Three easy ways to make it happen
1. Split it across 12 months
The most painless approach is to divide one monthly payment by 12 and add that amount to each month's check. In the example above, that's about $184 extra a month — small enough that it often doesn't sting, but it adds up to a full 13th payment by year's end. Just confirm with your servicer that the extra amount is applied to principal, not parked as a prepayment of next month's bill. Many online payment portals have a separate "additional principal" field for exactly this.

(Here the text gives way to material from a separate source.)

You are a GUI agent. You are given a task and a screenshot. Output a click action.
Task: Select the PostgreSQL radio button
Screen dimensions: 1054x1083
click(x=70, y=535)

2. Pay a lump sum from a refund or bonus
If a fixed monthly add-on feels tight, you can make one annual lump-sum payment instead — a natural fit for a tax refund, a year-end bonus, or any windfall. The average federal tax refund runs around $3,000, which is in the neighborhood of a full mortgage payment for many borrowers. One caveat: a once-a-year lump applied in, say, April saves slightly less than spreading the same money across all 12 months, because the spread-out version reduces your balance a little sooner each month. The difference is usually minor, so the "best" method is mostly whichever one you'll actually stick with.
3. Set up biweekly payments
Instead of 12 monthly payments, you pay half your monthly amount every two weeks. Because there are 52 weeks in a year, you make 26 half-payments — which equals 13 full payments — without ever writing a check that feels bigger. It's the "extra payment a year" strategy on autopilot. A biweekly mortgage calculator shows how your specific loan responds. One thing to watch: if your lender charges a fee to enroll in a formal biweekly program, or only forwards the extra money to your loan once a quarter, you may do better simply scheduling the half-payments yourself or using the 1/12 method.
Things worth checking first
Before you commit, a few practical points can affect whether this is the right move for you:
- Prepayment penalties. Most modern conforming mortgages don't have them, but it's worth confirming in your loan documents that paying ahead won't trigger a charge.
- Where the money lands. An extra payment only delivers these savings if it's applied to principal. Check your statement after the first one to make sure it reduced your balance.
- Your wider finances. If you're carrying higher-interest debt like credit cards, or you don't yet have an emergency fund, those generally come first — this is a trade-off, not a one-size-fits-all rule. Some people also prefer to keep cash invested rather than locked in home equity.
- Recasting vs. payoff. Extra payments shorten your term but don't lower your required monthly payment. If you want a lower monthly bill instead, ask your servicer about a recast.
To see exactly where you stand today, you can check how many years are left on your loan with a mortgage balance calculator, or download a full month-by-month amortization schedule to Excel or PDF and watch your payoff date move as you add the extra payments.
Key takeaways
- One extra mortgage payment a year — a 13th payment toward principal — usually shaves about four to six years off a 30-year loan.
- On a $350,000 loan at 6.5%, adding roughly $184 a month saves about $101,800 in interest and pays the loan off nearly six years early.
- You can do it three easy ways: split one payment across 12 months (~1/12 extra each month), make a yearly lump sum from a refund or bonus, or switch to biweekly payments.
- Make sure the extra money is applied to principal, and check for any prepayment penalty or biweekly enrollment fee first.
- The bigger your balance and rate — and the earlier you start — the more you save, so run your own numbers before deciding.